**Data excerpts**

== Segment start ==

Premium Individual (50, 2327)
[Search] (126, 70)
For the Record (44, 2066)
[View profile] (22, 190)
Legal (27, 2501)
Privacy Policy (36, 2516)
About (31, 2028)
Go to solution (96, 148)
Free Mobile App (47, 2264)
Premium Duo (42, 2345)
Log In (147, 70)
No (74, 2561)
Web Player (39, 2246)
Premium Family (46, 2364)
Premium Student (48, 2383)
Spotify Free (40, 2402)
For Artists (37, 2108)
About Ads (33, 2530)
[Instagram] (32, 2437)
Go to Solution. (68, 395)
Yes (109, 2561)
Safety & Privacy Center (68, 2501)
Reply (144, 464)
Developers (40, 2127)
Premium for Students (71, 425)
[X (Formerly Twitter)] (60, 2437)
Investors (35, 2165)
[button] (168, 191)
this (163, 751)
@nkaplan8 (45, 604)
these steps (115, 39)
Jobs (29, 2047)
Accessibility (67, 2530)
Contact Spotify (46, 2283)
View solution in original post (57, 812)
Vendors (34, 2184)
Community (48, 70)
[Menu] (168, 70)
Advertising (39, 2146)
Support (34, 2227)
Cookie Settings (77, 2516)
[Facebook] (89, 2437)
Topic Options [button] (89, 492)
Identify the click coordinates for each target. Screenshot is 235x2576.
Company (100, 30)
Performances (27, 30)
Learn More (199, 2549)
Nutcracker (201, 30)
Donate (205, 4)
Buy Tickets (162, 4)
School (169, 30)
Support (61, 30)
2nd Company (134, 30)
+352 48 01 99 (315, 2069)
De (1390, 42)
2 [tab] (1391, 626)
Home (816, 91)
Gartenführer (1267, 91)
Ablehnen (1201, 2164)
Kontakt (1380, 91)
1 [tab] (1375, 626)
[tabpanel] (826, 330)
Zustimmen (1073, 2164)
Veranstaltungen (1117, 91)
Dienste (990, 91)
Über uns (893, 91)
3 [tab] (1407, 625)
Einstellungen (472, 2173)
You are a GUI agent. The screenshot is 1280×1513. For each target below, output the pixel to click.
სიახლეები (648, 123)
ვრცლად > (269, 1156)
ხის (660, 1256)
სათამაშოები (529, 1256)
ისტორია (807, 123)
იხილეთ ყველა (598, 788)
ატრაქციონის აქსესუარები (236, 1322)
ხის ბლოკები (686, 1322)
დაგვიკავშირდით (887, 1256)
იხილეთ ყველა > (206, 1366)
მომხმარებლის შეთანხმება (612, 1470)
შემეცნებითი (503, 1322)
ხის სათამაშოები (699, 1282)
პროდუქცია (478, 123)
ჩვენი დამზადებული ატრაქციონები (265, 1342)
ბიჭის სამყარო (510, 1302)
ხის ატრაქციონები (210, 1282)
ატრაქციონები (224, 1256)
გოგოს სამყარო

== Segment end ==

Give the exact lines, and only those, from the line containing "Home (816, 91)" through the line containing "სიახლეები (648, 123)" in the entries above.

Home (816, 91)
Gartenführer (1267, 91)
Ablehnen (1201, 2164)
Kontakt (1380, 91)
1 [tab] (1375, 626)
[tabpanel] (826, 330)
Zustimmen (1073, 2164)
Veranstaltungen (1117, 91)
Dienste (990, 91)
Über uns (893, 91)
3 [tab] (1407, 625)
Einstellungen (472, 2173)
You are a GUI agent. The screenshot is 1280×1513. For each target below, output the pixel to click.
სიახლეები (648, 123)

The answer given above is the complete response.